- Dokumentauszug:

KRITIK:"Weißt du was der Philosoph Hegel geantwortet hat, als jemand zu ihm sagte: "Ihre Theorien stimmen nicht überein mit der Realität."? Er erklärte: "Wie schrecklich für die Realität. Sie ist so traurig."".
"Engel des Universums" beginnt langsam. Ungewohnt langsam. Mit ruhigen Bildern wird der Zuseher auf den Film eingestimmt. Erzählt wird die Geschichte eines jungen Mannes, der an der Realität zu zerbrechen droht. Aus der Off-Perspektive wird dem Zuseher Pálls Weg vom talentierten, aufstrebenden Künstler zum in einer Psychiatrie mit Drogen ruhig gestellten Wrack erzählt. Regisseur Friðrik Þór Friðriksson setzte die Story überraschend unspektakulär in Szene, so dominieren vor allem nüchterne Bilder und langsame Kamerabewegungen den Film, der jedoch auch hin und wieder von Szenen nahezu surrealer Schönheit unterbrochen wird. Und auch der Soundtrack kann sich hören lassen, kein Wunder, zeigten sich unter anderem auch Sigur Ros für die Musik verantwortlich.
"Engel des Universums" lässt sich vor allem zu Beginn Zeit. Und wartet mit langen Dialogen auf. Aber womit sollen sich die Leute die man in die Psychiatrie gesteckt hat, denn sonst die Zeit totschlagen? Eben. Und deshalb wird über alles geplappert was sich halt so anbietet, von Teetassen über Hitler bis hin zu Jesus. Und natürlich kreist das Gespräch einiger Patienten auch immer wieder um die Thematik des Verrücktseins.
Die in der Klinik eingesperrten Leute mögen zwar als verrückt gelten, weil sie der gesellschaftlichen Norm nicht entsprechen, aber muss man sie deshalb komplett wegsperren? Und vor allem wo liegt die Grenze zwischen Normal und Wahnsinn? Wieso wird man weggesperrt wenn man davon überzeugt ist per Telepathie Songs an die Beatles zu schicken, während es okay ist an Elfen und Trolle zu glauben?
"Engel des Universums" schneidet ein paar Recht interessante Themen an und wirft Fragen auf, verzichtet aber gleichzeitig auch auf die übliche Schwarz-Weiß-Malerei. So wirkt Páll in der Klinik manchmal zwar normaler als die gewalttätigen Pfleger, dennoch wird dem Zuseher auch klar gemacht, dass er nicht so ohne weiteres dort landete. Seine Familie hat ihn nicht so mir nichts dir nichts abgeschoben, im Gegenteil. Für die Angehörigen ist eine solche Situation sicher auch nicht leicht, es ist nur schwer zu verkraften wenn ein geliebter Mensch plötzlich wie ausgewechselt ist und mehr und mehr zu einer Bedrohung für sich und andere wird. Auch dies zeigt der Film recht eindringlich.

- Ihre Aufgabe: Nehmen Sie die Filmkritik zu „Engel des Universums“ nach ihrem letzten Satz wieder auf und schreiben Sie sie weiter. Die Auflistung steht in keinem Zusammenhang mit der Filmkritik zu „Engel des Universums“.

- Vorliegende Auflistung:
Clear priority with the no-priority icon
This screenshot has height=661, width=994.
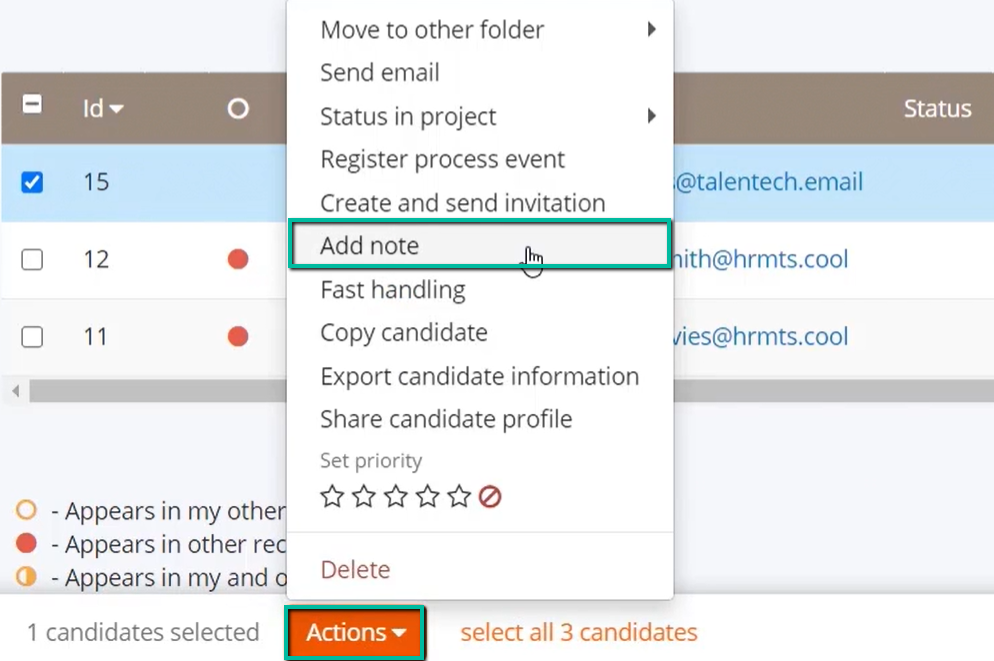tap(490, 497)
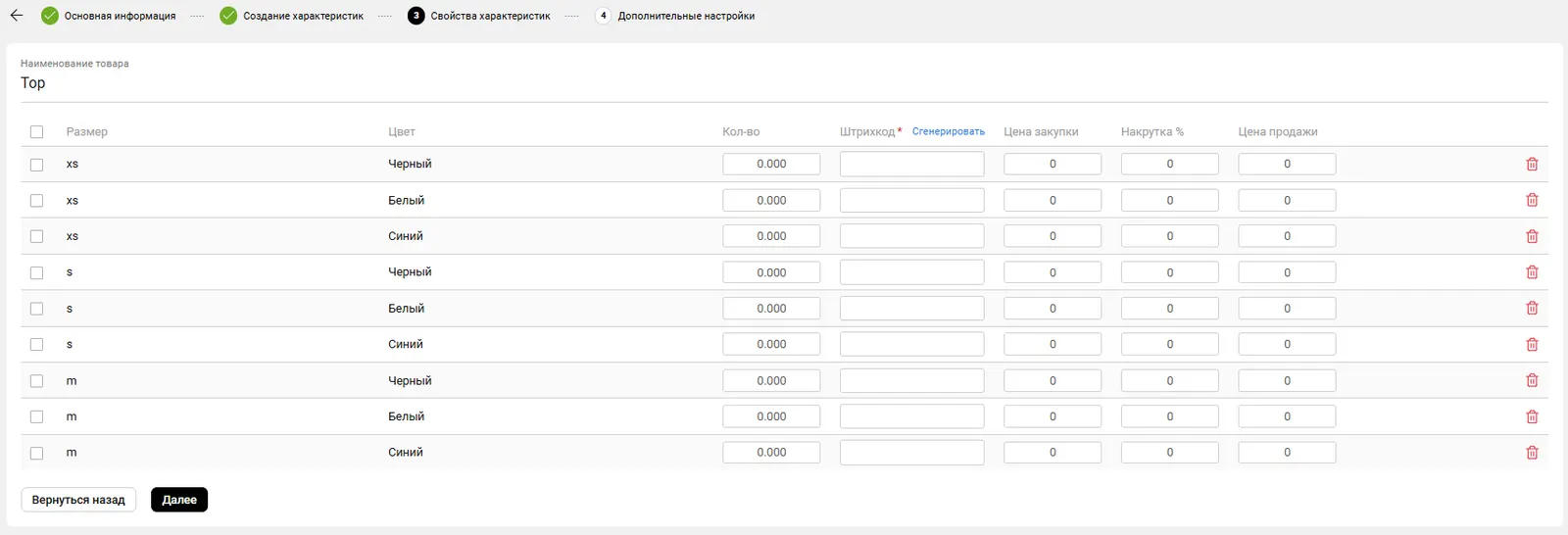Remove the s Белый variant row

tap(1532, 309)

- Lösung zur Aufgabe:
Und er zeigt den alltäglichen Wahnsinn, die Konflikte die sich unterhalb der Oberfläche abspielen. Denn Verrückte laufen auch außerhalb der Klapse genug herum. Und nicht jeder der mit einen schweren Problem zu kämpfen hat, kann dies auch zeigen und um Hilfe rufen.
Trotz tragischer Geschichte blitzt im Film auch immer wieder Humor durch. So gibt es einige herrlich komische Dialoge und Szenen. Sicher, Schenkelklopfer wird man wohl vergeblich suchen, aber wer leichte Kost erwartet ist sowieso im falschen Film
"Engel des Universums" überrascht mit seiner nüchternen, eher unspektakulären Herangehensweise an die Thematik. Dem gegenüber steht das intensive Spiel der Darsteller. Vor allem Hauptdarsteller Ingvar Eggert Sigurðsson überzeugt durch sein eindringliches Spiel. Der Film selbst wird jedoch erst gegen Ende richtig packend.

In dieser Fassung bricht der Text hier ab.